- **Objective 1**
Answer these questions from the post on the internet gathering at Citifield, labeling each answer with its letter.
(a) What does Citifield host besides the gathering?
(b) Whom does Mr. Shain name as the driving force behind the gathering?
(c) For what reason could a special permit allow internet use under the ban Rav Salomon promoted?
- **Objective 2**
Summarize the post on the internet gathering at Citifield in two sentences.

- **Reading passage**
┄┄┄┄┄┄

After reading a post by Berel Shain, I must concede that he has a point. I don’t know who he is. But from his words he appears to be Charedi and at the same time a strong - kind of anti-establishment critic of it.
An Assifa - a mass gathering is about to take place at Citifield – a huge sports stadium in Queens, New York where the N.Y. Mets play. It will deal with a new and supposedly unified Charedi rabbinic approach to the internet. And according to Mr. Shain the driving force behind it is BMG (Lakewood) Mashgiach, Rav Matisyahu Salomon.
Mr. Shain observes that Rav Salomon, of whom he claims to be an admirer, is exactly the wrong person to be promoting and leading the charge here because his approach until now was so clearly mistaken. Rav Salomon had been in the forefront of trying to get educators across America to ban the internet entirely except with a special permit for Parnassa reasons. - albeit not officially. It hasn’t worked.
We now see Rav Salomon and his rabbinic colleagues coming on board with this reality. Something most of us the rest of us who use the internet already knew – as Mr. Shain points out. I tend to agree with him. I agree with his observation that Rav Salomon is not and cannot be – familiar with the medium. I doubt very seriously that he uses it at all. I think this is probably true about most of the rabbinic leaders who are involved in this gathering.
One who does not participate in usage cannot possibly know what it is all about except through secondary sources – those who have ignored the ban and do know what it is all about. They are the ones who have told these venerable religious leaders what it is.
This presents a kind of conundrum. Shouldn’t those whose purity with respect to the internet, whose eyes have not been contaminated by it be the ones to issue rules about it? And yet how can they without having direct knowledge about it? No matter what they have been told, it is not the same as using it. How can their judgment about it possibly be accurate? Isn’t that lack of familiarity the reason they have failed in their attempt to ban it form their midst?

┄┄┄┄┄┄

- **Given entries**
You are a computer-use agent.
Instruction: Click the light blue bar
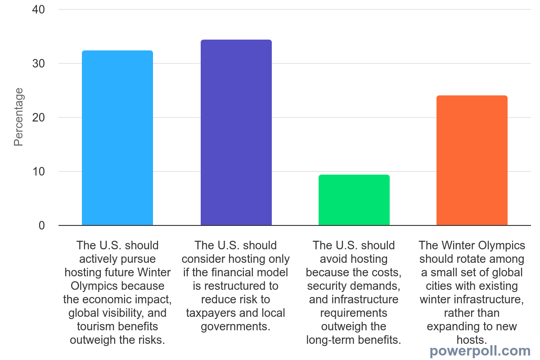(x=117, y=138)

┄┄┄┄┄┄

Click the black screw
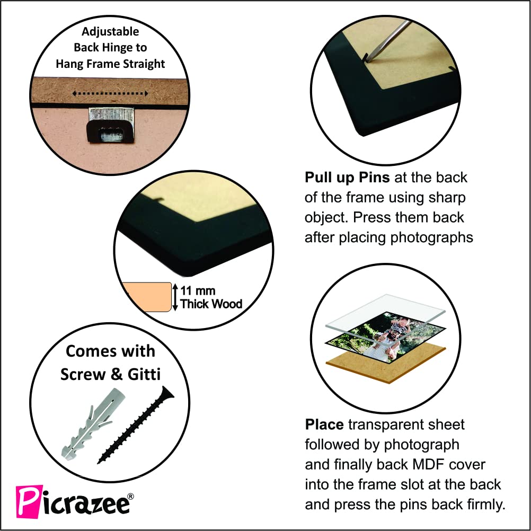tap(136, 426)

┄┄┄┄┄┄

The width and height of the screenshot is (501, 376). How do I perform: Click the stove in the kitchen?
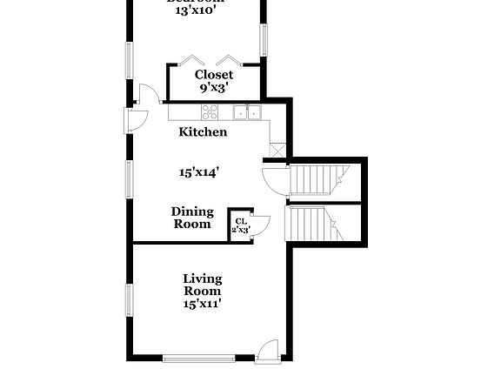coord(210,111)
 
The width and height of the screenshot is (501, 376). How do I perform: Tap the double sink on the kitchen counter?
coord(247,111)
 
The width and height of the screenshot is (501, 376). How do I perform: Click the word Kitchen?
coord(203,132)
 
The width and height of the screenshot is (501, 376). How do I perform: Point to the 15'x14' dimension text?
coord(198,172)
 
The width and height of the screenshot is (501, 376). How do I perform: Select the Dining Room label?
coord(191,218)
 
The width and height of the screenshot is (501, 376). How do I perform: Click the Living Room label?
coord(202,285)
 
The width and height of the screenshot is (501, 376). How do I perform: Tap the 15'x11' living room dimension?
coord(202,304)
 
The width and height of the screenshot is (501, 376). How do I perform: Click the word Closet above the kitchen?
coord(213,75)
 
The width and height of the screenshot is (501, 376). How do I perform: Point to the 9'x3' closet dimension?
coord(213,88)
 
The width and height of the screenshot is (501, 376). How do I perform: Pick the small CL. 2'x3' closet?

┄┄┄┄┄┄

- **Complete response 1**
(a) It is where the N.Y. Mets play.
(b) Rav Matisyahu Salomon, the BMG (Lakewood) Mashgiach.
(c) Parnassa reasons.

- **Complete response 2**
A mass gathering at Citifield in Queens will present a new and supposedly unified Charedi rabbinic approach to the internet. Berel Shain argues that Rav Matisyahu Salomon, its driving force, is the wrong person to lead it because his earlier effort to ban the internet has not worked, and the writer agrees, doubting that the rabbinic leaders involved use the internet and asking how they can judge it accurately without direct knowledge.